I see I only suppress the futile interpositions at low depth. Occasionally they are useful, to lure the checker to another square, where he loses an attack on some other hanging piece that was worth more. Then he would capture that anyway, rather than the interposed piece. But what I wanted to prevent is that it would overlook an unavoidable mate by making futile interpositions on the check ray to push the mate over the horizon. (Which might not cause a fail low if the interposed material is cheap.) If the futile interpositions are forbidden, and there are no other evasions, it would consider itself checkmated already.
Also, I only have standard iterative deepening, not IID. Tried it once for standard chess without success. Maybe it's worth another shot? (Sounds like H.G.'s is even fancier than that; you lost me a bit re: the tricks you're doing there.)
My philosophy was that QS scores in drop games are usually crappy, because the material during a capture search accumulates in the hand, and at some point drops become more dangerous than captures, but are not searched. You then see the fallacy on a deeper search, where the drops come within the horizon. These misevaluations are rare in Chess, but in drop games they happen all the time. And they often need a complete restructuring of the search tree, pushing the search to areas that were never visited before because everything you preferred so far turns sour. (E.g. you counted on a Rook being sufficiently protected, and now it turns out you cannot afford to recapture it, because it can be dropped with mate as soon as the opponent gets it in the hand. Such a thing usually happens in all leaves of a sub-tree at once, so that you have to change move in a node at the root of a large sub-tree.)

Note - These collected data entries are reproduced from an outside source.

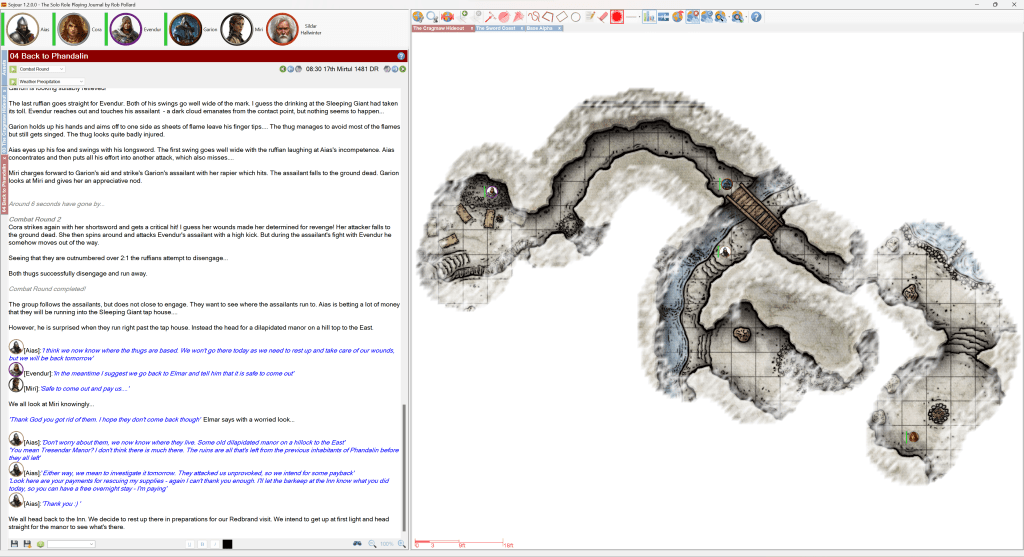
Task: Open the map help question mark icon
Action: click(756, 16)
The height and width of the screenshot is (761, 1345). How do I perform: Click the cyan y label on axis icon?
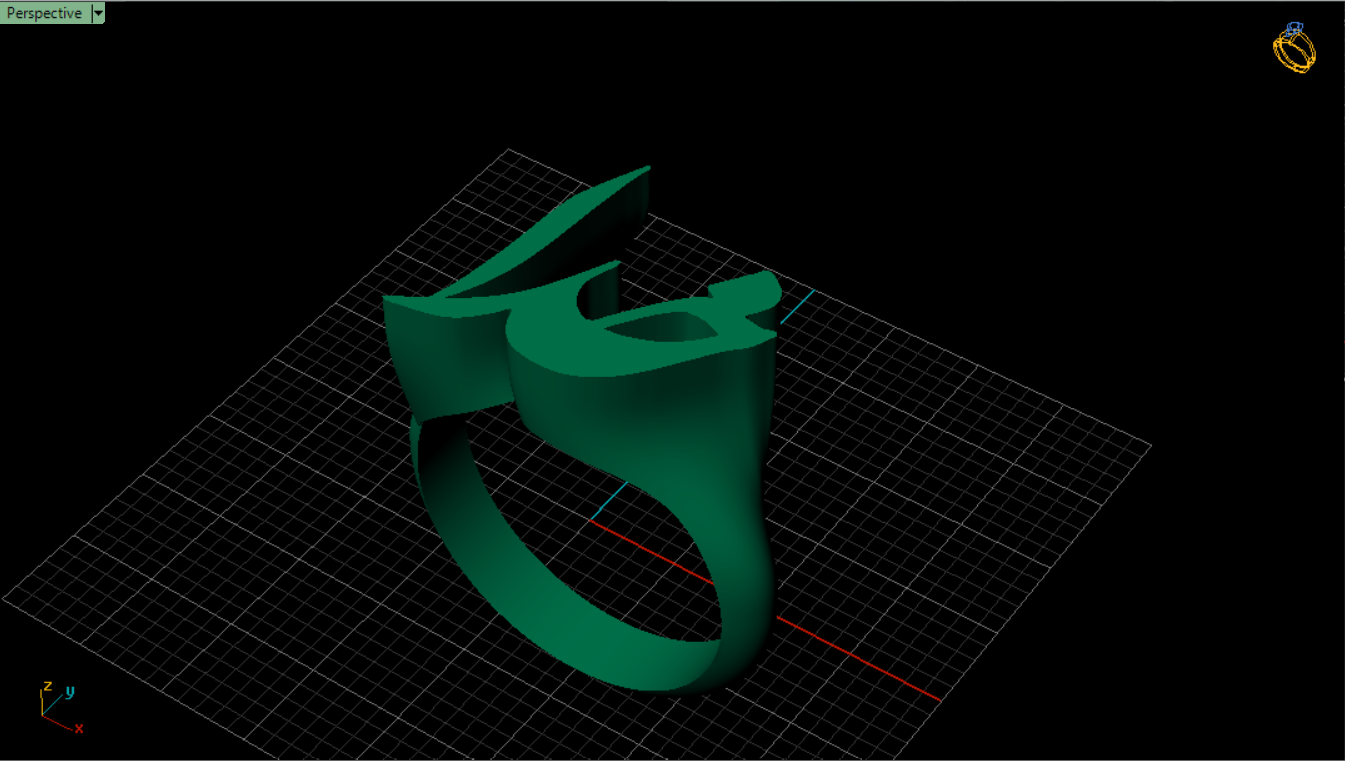(70, 691)
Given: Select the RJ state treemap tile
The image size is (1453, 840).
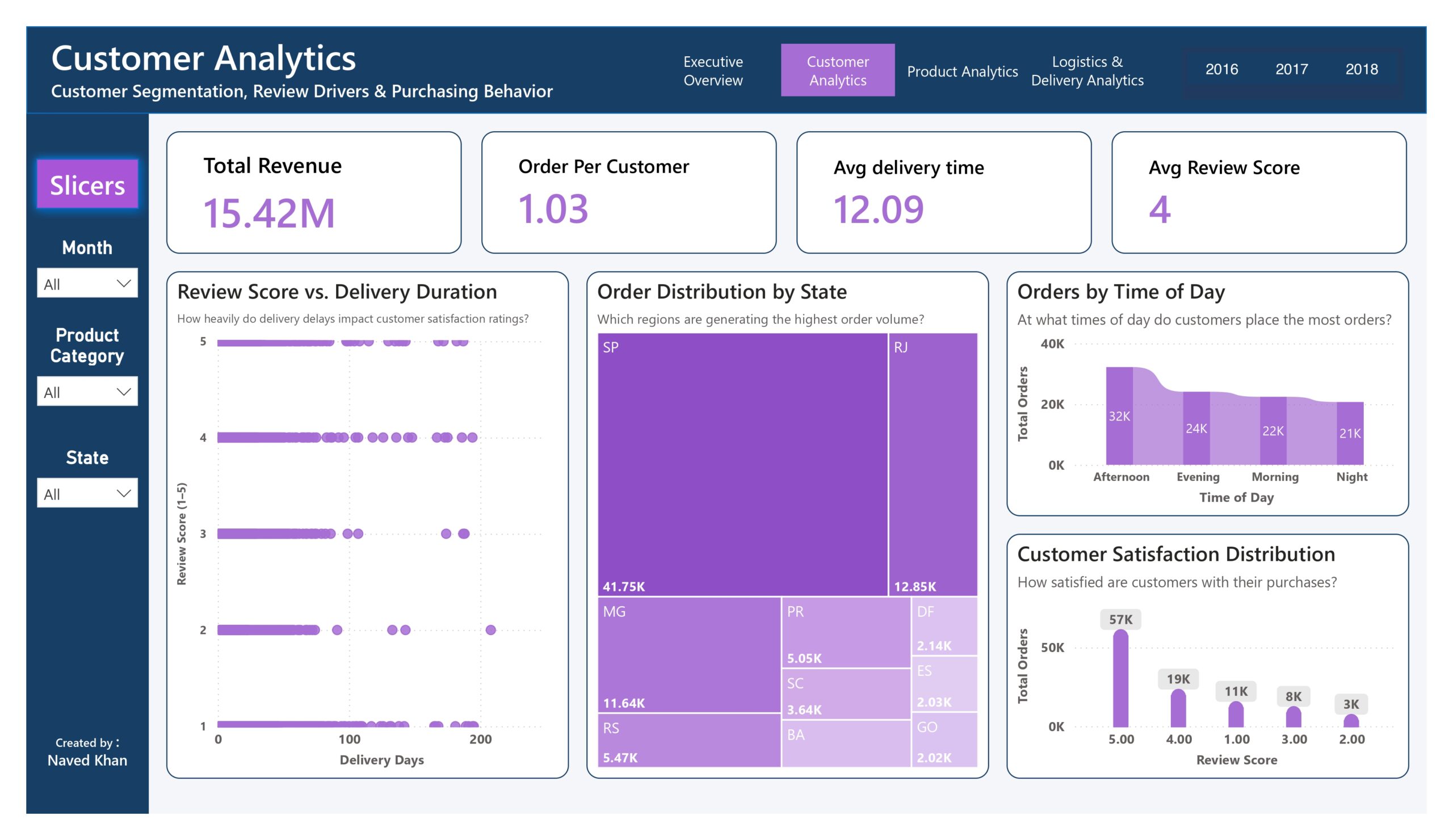Looking at the screenshot, I should 933,464.
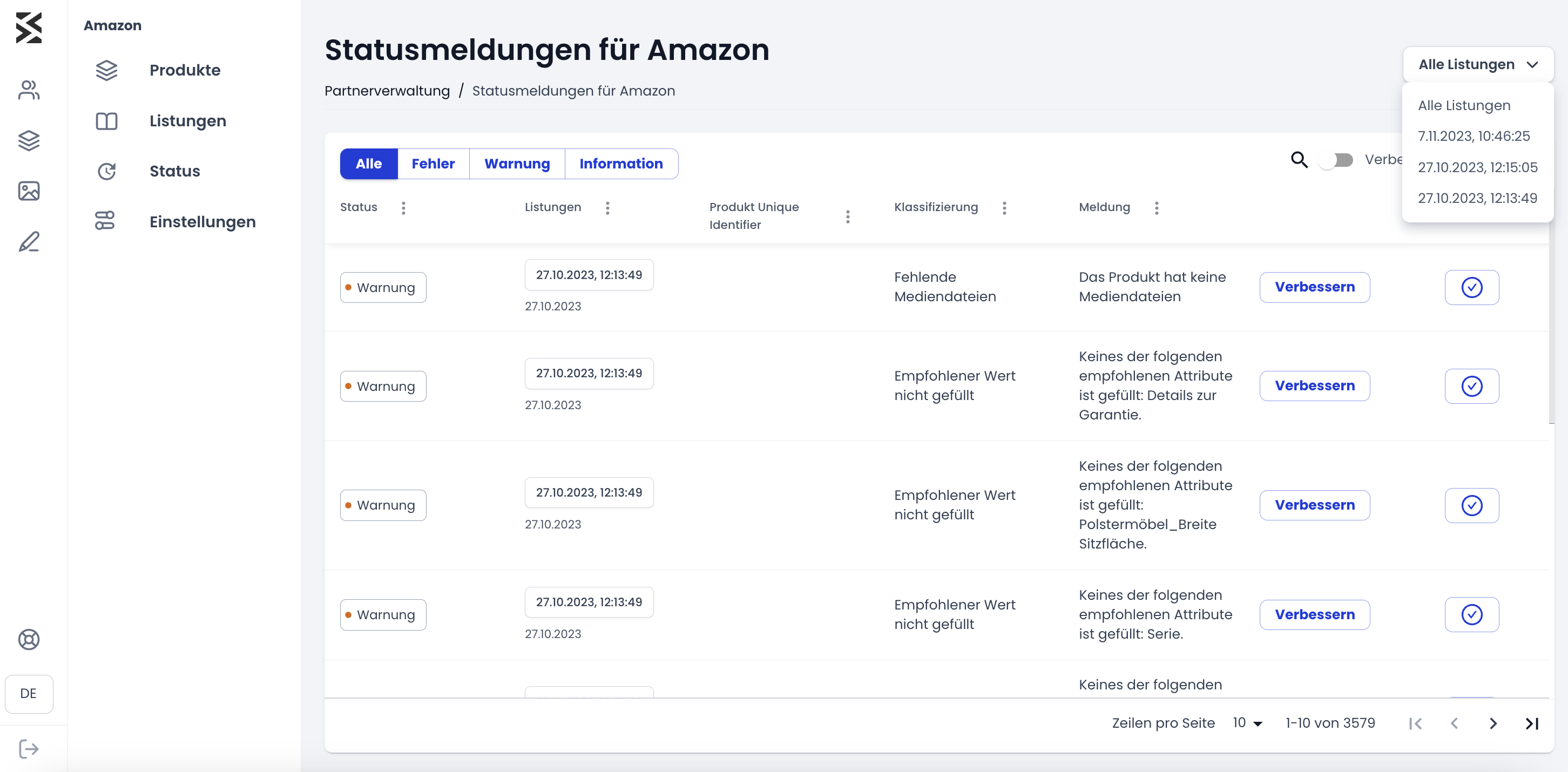Click the logout icon at bottom left

tap(29, 749)
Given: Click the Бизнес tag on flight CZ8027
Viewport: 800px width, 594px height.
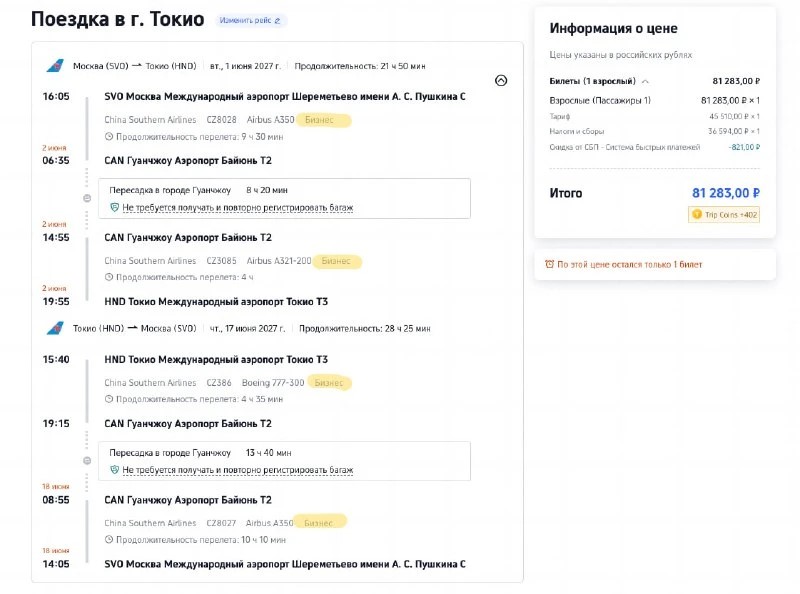Looking at the screenshot, I should pos(320,523).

So I wanted a search that would perform well in situations where it the cut-move that worked well so far suddenly fails low at high depth. Trying to find an alternative by blindly trying the other moves (that have never been searched at ay depth so far) is extremely inefficient, because the first 10 moves you pick could be obvious blunders, but you would still commit yourself to searching them to the high depth you are at. It is then much better to quickly discard the obvious blunders with low-depth searches, until you get to a move that at least looks promising at low depth, and try your luck with that.